Aim of the task: Go through the material and tally the lines containing the string "computer". Give the total alone.
[[ Extracted data, beginning ]]
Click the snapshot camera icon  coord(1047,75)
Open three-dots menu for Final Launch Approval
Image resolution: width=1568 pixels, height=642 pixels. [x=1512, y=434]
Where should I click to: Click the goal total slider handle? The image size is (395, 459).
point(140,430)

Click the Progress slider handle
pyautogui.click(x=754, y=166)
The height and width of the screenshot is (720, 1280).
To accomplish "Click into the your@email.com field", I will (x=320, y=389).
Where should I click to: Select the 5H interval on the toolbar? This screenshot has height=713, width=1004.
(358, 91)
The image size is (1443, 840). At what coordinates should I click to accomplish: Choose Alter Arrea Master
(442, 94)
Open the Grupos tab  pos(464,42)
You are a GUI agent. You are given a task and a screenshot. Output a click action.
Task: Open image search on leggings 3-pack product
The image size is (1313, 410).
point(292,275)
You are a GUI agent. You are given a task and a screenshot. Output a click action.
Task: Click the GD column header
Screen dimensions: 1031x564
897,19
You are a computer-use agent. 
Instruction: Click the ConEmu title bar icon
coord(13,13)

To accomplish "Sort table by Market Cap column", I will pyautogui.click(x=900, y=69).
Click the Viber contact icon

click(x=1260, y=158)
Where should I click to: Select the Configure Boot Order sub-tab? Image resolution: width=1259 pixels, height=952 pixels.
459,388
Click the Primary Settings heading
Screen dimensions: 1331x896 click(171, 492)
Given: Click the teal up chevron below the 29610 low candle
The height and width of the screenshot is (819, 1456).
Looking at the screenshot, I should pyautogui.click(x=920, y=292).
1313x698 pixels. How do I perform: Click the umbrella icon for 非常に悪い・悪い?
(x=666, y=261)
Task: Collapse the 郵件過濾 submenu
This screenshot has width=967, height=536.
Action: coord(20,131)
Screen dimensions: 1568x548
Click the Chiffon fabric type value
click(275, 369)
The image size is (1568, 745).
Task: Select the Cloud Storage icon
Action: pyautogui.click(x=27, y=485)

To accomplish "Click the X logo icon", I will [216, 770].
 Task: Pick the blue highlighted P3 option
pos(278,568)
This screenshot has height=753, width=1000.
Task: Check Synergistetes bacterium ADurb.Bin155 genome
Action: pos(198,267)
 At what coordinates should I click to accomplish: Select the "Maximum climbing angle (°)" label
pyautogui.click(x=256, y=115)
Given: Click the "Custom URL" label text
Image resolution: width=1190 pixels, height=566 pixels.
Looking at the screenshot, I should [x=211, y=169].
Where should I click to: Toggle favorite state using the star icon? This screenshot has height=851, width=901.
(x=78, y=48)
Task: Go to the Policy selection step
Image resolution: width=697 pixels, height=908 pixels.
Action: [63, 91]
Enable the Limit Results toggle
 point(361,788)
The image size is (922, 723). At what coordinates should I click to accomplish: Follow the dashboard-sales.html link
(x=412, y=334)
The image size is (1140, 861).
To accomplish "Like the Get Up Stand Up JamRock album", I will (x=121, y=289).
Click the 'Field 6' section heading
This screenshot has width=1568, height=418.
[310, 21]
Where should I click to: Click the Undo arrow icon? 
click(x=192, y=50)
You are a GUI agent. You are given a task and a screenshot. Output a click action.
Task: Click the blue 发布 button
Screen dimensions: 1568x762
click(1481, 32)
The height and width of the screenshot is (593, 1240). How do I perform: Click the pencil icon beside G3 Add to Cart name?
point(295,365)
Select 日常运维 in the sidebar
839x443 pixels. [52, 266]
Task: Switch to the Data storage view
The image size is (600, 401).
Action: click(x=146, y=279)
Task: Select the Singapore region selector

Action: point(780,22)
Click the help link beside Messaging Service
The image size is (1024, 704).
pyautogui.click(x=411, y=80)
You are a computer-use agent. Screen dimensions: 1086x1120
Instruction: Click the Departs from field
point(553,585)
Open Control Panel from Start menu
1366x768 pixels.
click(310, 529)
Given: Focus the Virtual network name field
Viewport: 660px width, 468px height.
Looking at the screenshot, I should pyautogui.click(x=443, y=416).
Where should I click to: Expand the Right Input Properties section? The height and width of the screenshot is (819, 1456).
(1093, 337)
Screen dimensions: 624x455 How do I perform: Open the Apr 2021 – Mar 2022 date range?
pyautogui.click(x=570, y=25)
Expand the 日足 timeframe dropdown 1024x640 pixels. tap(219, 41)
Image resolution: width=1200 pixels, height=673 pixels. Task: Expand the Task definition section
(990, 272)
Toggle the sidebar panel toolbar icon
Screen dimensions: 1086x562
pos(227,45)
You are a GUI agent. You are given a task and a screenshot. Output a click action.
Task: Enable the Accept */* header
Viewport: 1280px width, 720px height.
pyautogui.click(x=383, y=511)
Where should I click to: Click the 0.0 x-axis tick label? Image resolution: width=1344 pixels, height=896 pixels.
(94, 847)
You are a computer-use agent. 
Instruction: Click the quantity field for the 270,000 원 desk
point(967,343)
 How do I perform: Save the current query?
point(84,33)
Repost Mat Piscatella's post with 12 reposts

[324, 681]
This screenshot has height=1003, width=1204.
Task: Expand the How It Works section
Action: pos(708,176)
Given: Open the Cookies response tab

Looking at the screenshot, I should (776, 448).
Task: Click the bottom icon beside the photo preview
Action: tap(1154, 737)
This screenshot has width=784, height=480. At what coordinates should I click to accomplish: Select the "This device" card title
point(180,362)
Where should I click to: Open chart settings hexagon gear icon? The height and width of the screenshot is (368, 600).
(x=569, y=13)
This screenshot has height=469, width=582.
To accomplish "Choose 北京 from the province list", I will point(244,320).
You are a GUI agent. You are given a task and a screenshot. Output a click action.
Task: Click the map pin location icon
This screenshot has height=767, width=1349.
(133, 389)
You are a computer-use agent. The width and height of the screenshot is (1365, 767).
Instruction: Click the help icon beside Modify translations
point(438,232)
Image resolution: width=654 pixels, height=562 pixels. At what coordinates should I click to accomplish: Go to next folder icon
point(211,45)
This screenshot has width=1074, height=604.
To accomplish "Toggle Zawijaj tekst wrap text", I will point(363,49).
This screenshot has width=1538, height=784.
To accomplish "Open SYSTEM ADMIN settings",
[[ Extracted data, end ]]
Exercise answer: 4